7. The manufacturing corporation filed its returns for the taxable period and paid the tax on the basis of the prices received by it from the selling corporation. The Commissioner determined that the sales of these products from the manufacturing corporation to the selling corporation were not arm’s-length transactions and were at prices far less than their fair market price, and he further determined that the tax should be computed on the prices for which such articles were sold in the ordinary course of trade, and that the prices at which the selling corporation actually sold the articles to its customers truly reflected the prices for which su'ch or similar articles were sold in the ordinary course of trade by manufacturers thereof. An additional tax was assessed on this basis of about $2,200. Interest was also assessed. Of this amount the plaintiff had paid $1,400 at the commencement of this suit.

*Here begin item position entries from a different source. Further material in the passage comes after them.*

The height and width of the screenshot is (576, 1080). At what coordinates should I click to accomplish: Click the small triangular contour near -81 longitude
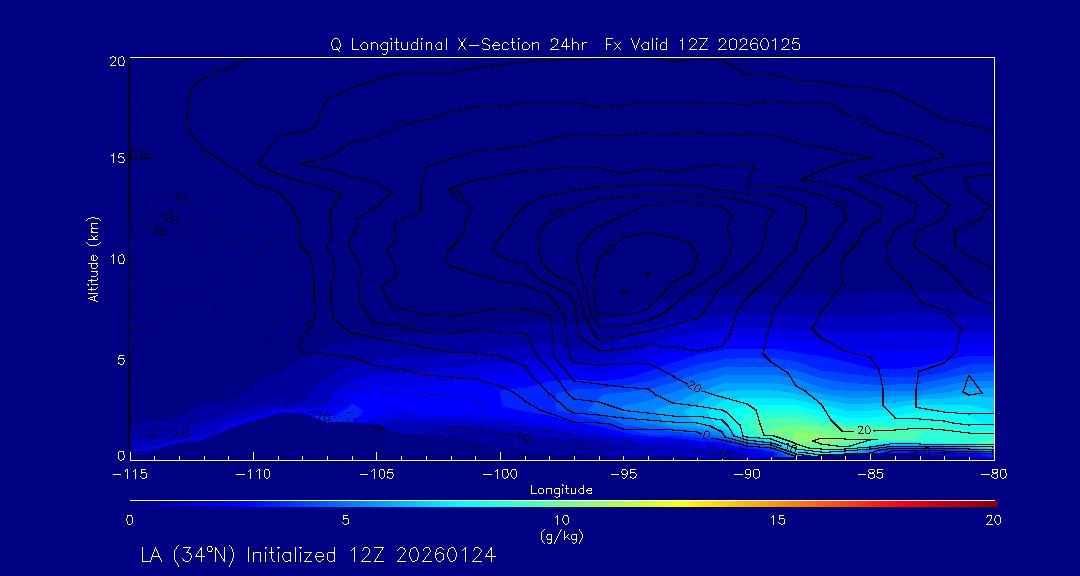(971, 385)
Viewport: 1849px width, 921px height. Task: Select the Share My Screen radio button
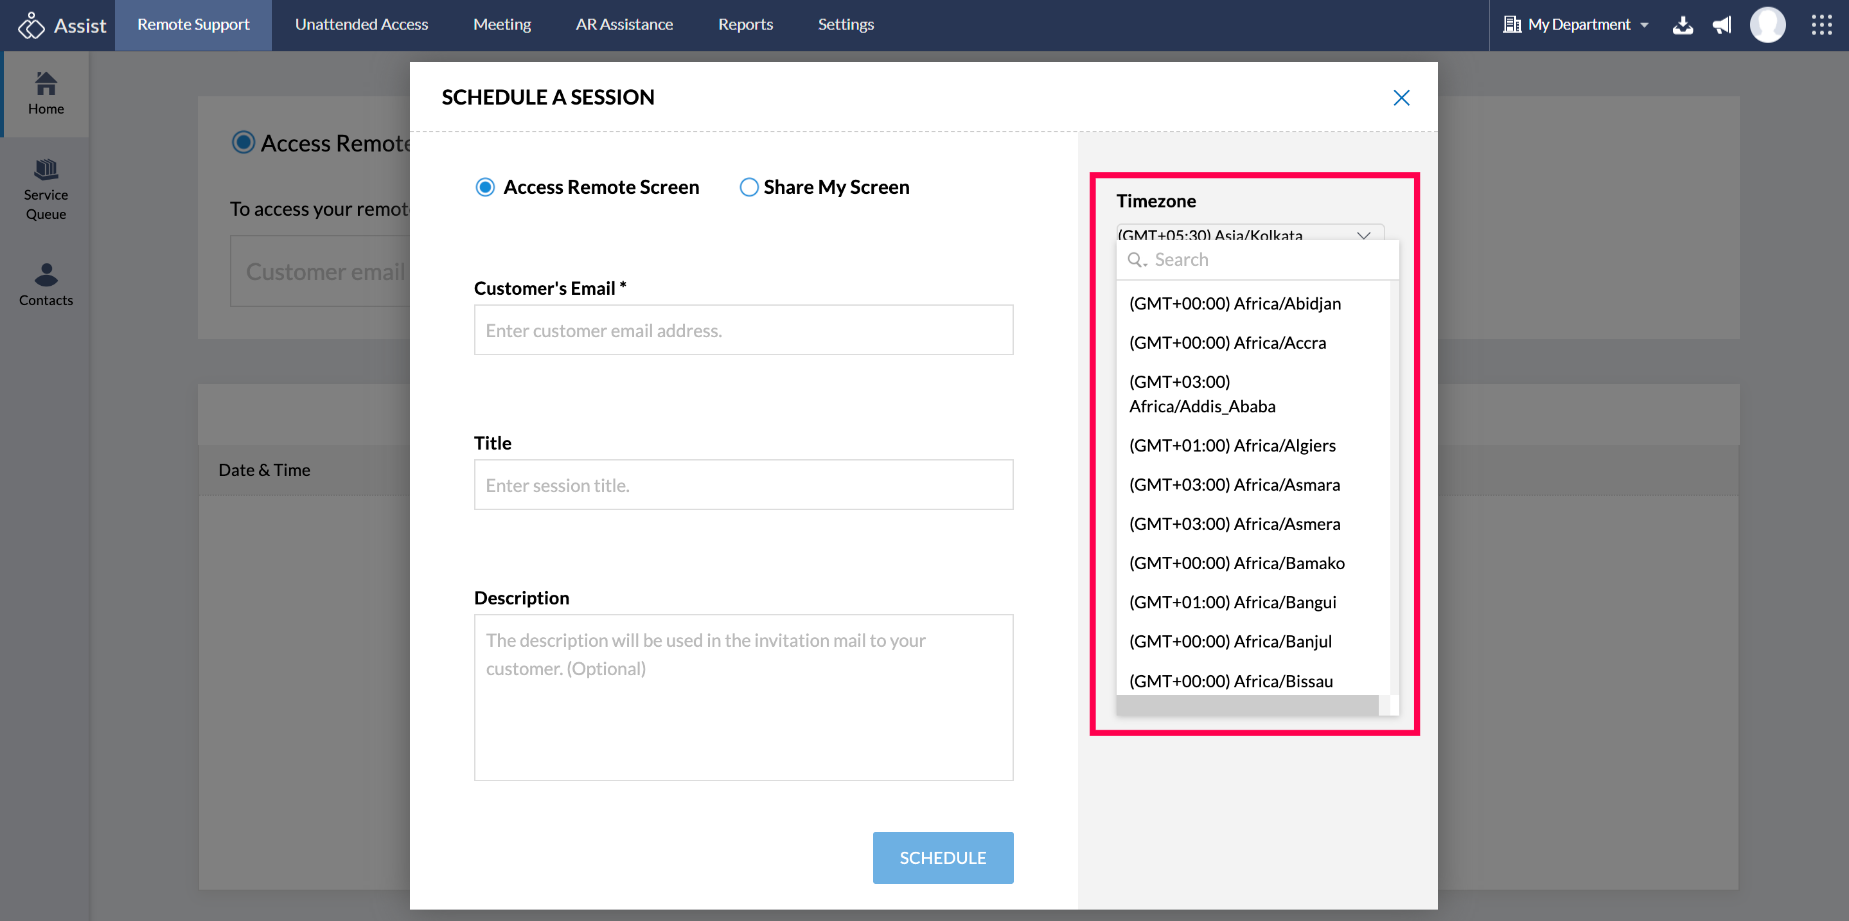tap(749, 187)
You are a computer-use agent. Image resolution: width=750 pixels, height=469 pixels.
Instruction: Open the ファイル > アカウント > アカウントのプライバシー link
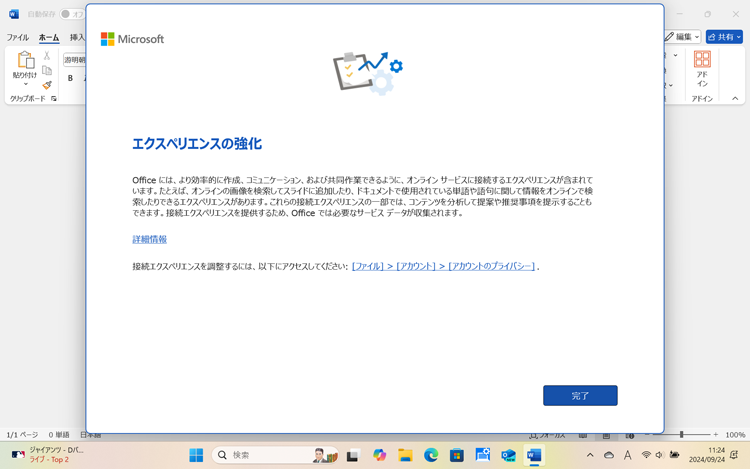tap(443, 267)
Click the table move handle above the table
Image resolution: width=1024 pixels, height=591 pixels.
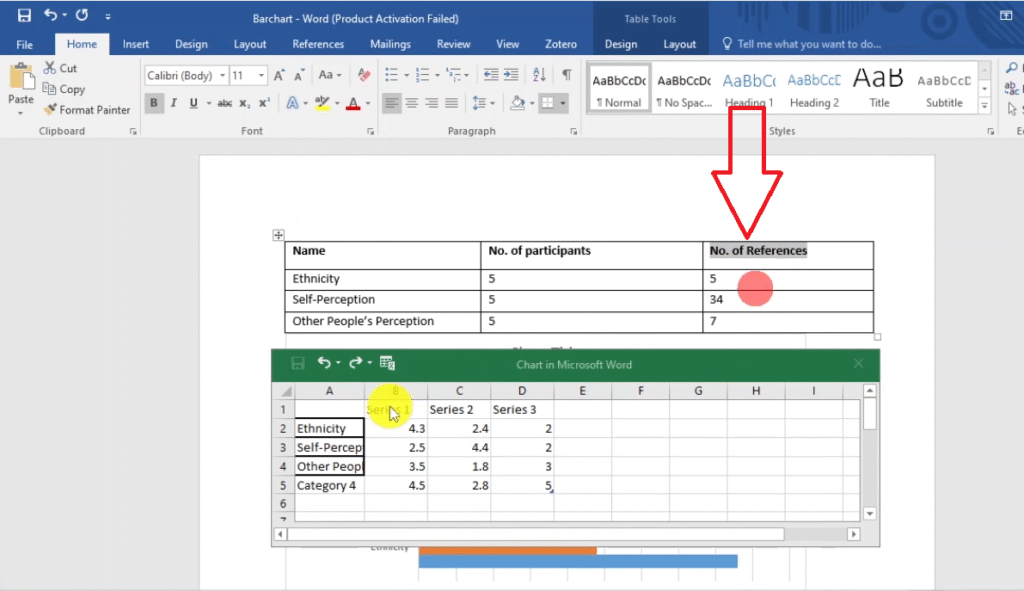coord(278,235)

8. Prior to the organization of the selling corporation, the plaintiff had acquired a registered trade-name or trade-mark applicable to its manufactured products called “First Flight” and had expended large sums in advertising and making it known throughout the nation. During 1932 the plaintiff and the selling corporation entered into an oral contract whereby the trade-name “First Flight” would be sold to the selling corporation, or at least the selling corporation would have the right to use the trade-name in marketing the products manufactured by the plaintiff. The terms of the contract are rather indefinite but the purchase price for the trade-name or the right to use it was to be $20,000 payable over a period which was also indefinite, when, as and if the selling corporation was able to pay. During the taxable period the following sums were paid under the oral contract: $6,200 in 1933, $3,000 in 1934, $4,512.88 in 1935, and $2,000 in 1936, a total of $15,712.-88.

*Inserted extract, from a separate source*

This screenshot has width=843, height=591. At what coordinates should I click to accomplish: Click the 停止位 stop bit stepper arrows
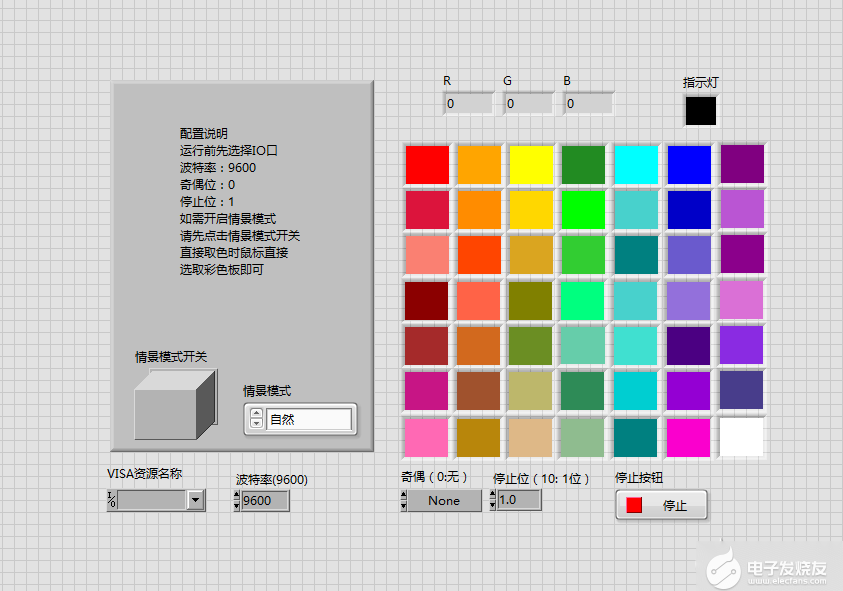tap(493, 500)
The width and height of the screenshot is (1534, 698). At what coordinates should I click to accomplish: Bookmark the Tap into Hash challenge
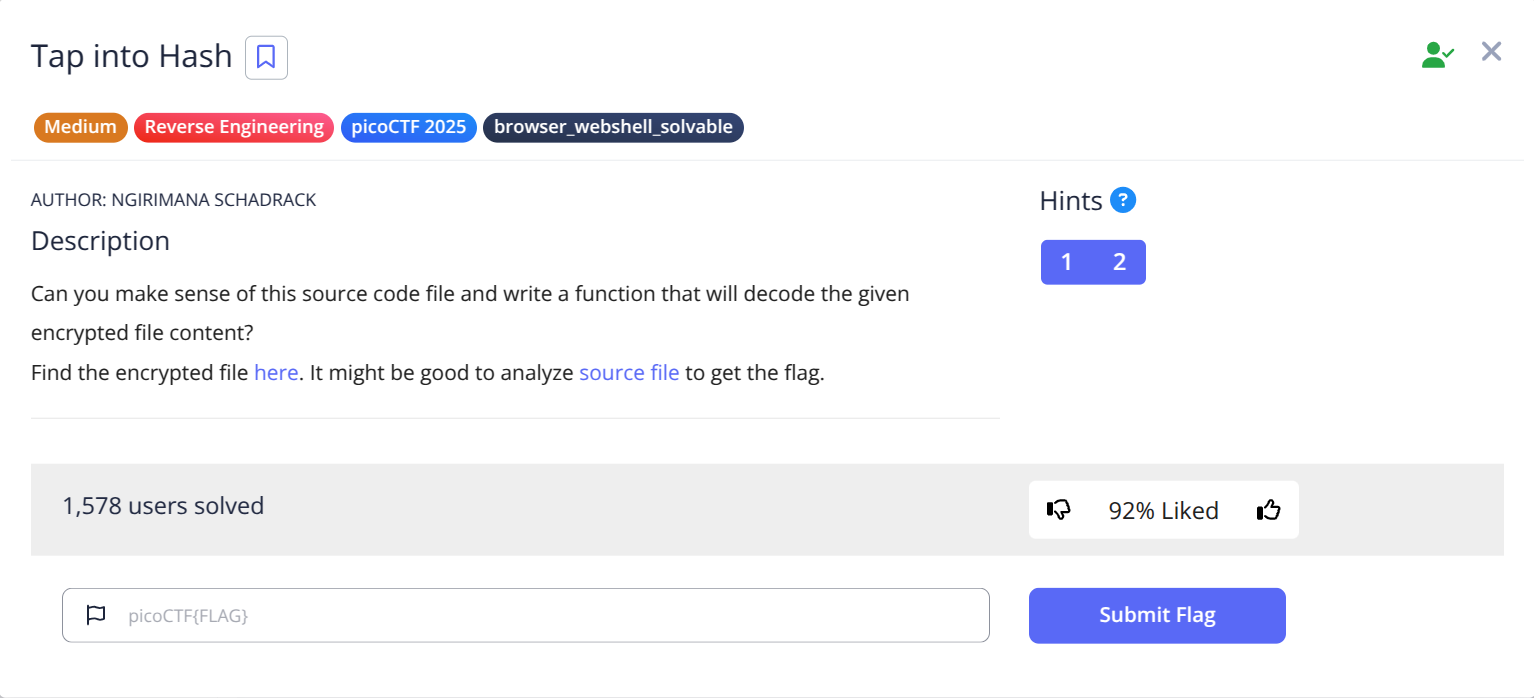pyautogui.click(x=266, y=57)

9. During the taxable period the total sales of golf clubs from the manufacturing corporation to the selling corporation, according to their books, amounted to $27,-474.80. The same golf clubs were in turn sold by the selling company for a total of $49,365.30. The difference, $21,890.50, was the basis of the additional tax assessed by the Commissioner in 1937, which amounted, with interest, to $2,543.47, at the date of the assessment. The sums paid by the selling corporation to the manufacturing company for the trade-name or the use of the trade-name were not taken into consideration and not included in any computation as a part of the sale price of the golf clubs by either corporation or by the Commissioner for tax purposes.

10. The sales of golf clubs from the plaintiff to the selling corporation during the taxable period were made otherwise than through arm’s-length transactions at less than the fair market prices therefor.

11. The prices obtained for the golf clubs by the selling corporation in sales to its customers represented the fair market prices.

12. The plaintiff has failed to establish any other figure that the Court could find represents the fair market value of the golf clubs during the taxable period.

13. The purpose and reason for the organization of the selling corporation was to keep down the prices of the golf clubs manufactured by the plaintiff so as to result in the payment of a small amount of manufacturers’ excise tax.

14. The action of the Commissioner in using as the basis of the tax the price at which the selling corporation sold the golf clubs involved during the taxable period was not arbitrary or capricious. On the other hand, it was fair and correct and a proper basis for computing the tax.

Conclusions of Law.

1. The plaintiff did not overpay the tax involved.

2. The plaintiff has not established by proof that it is entitled to recover any amount in this case or introduced proof sufficient to overturn the Commissioner’s determination.

3. The suit should be dismissed at plaintiff’s cost.

Judgment will be entered accordingly.